Despite the anticipation, though, AI is still vastly underutilized in many of today's industries. Only 23 percent of the leaders surveyed had already incorporated AI into their business models. This could put businesses that aren't utilizing AI at a huge disadvantage compared to companies that have already adopted the technology and excelled at its integration.

Each industry has unique uses for any technology, including artificial intelligence. By understanding those uses and investing in the appropriate AI solutions, businesses that lag behind can still catch up in time to participate in the AI revolution.

Much of what we hear about AI is presented in a futuristic manner, but the technology is already becoming a vital part of numerous industries. While a majority of business leaders have yet to implement it, many others are already taking advantage of the edge that AI gives them in several different ways.

The focus of maintenance has always been prevention. Routine, often redundant, service schedules have been necessary for companies to avoid equipment failure. But routine maintenance also produces a lot of waste, and it isn't always successful.
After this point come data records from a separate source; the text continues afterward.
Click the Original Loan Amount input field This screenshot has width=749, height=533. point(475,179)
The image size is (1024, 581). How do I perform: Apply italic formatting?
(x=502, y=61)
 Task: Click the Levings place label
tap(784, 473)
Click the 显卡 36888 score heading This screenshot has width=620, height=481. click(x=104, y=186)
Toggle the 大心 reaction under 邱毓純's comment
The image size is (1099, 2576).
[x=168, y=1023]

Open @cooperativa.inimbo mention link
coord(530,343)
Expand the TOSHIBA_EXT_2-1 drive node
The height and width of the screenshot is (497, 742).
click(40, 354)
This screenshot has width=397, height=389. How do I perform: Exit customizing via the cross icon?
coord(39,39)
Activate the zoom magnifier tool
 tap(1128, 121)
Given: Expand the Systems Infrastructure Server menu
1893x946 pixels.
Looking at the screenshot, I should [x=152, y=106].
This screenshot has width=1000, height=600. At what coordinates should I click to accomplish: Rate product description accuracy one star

Instead, companies now are turning more toward cognitive anomaly detection and prediction, which utilizes AI to harness terabytes of real-time data about a machine's operations. DataRPM, a Progress company, which provides predictive maintenance solutions and products that help detect anomalies through Cognitive Anomaly Detection and Prediction (CADP), explains that data collected from machinery can indicate when performance is declining. That means a technician can get involved before the equipment fails or shuts down.

Consequently, companies can address anomalies long before they lead to equipment crashes, lengthy downtimes, and lost productivity and revenue.

Computers interact best with each other, and the IT realm uses that fact for a variety of IT security and support functions. As hackers and bad actors from around the world continue ramping up cyberattacks, IT teams can use AI to more easily track hackers' movements within a system and shut them out faster.

As reported in Harvard Business Review, a 2017 global study by Tata Consultancy Services found that 44 percent of companies surveyed were using AI "in detecting and fending off computer security intrusions in the IT department."

As one of the most significant technological advances in modern times, AI has--not surprisingly--made the biggest impact on IT professionals. In addition to its cybersecurity applications, AI also helps resolve tech support issues, makes it easier to adopt new technologies, and ensures that no unsafe machines are connected to corporate networks.

At first glance, marketing may not seem on par with manufacturing and IT security when it comes to AI adoption. Yet marketers and brands are beginning to use the technology to greatly enhance how they interact with consumers.

AI helps companies create the products and services that customers want, and it enables them to improve customer relationships in a world where interactions are increasingly digital.

How does AI do this? Dara Treseder, CMO for GE Ventures, discussed AI during a presentation at MediaLink + CDX Brand Innovation Salon in January, explaining that CMOs can start to leverage data to better understand who their customers are and adopt a deeper, more personal approach to customer engagement.

Like Amazon and Netflix, which use AI to personalize recommendations based on user activity, other companies can leverage the technology to keep their consumers engaged as well. Treseder mentioned the San Francisco Museum of Art, which uses an AI bot to serve up art on demand, as a prime example of this engagement.

Art lovers can text a keyword--even an emoji--and receive a text back directing them to a piece of art in the museum's collection that matches what they sent. Treseder also pointed to Nike's AI-driven interactive design experience, which uses motion capture and projection mapping to allow customers to customize their shoes in-store.

When we think of artificial intelligence, many of us still consider it somewhat of a sci-fi notion or even a threat that should be avoided at all costs. The truth, though, is that AI is a current technology, not a future concept. Business leaders must start recognizing its importance, or their consumers will migrate toward businesses that do.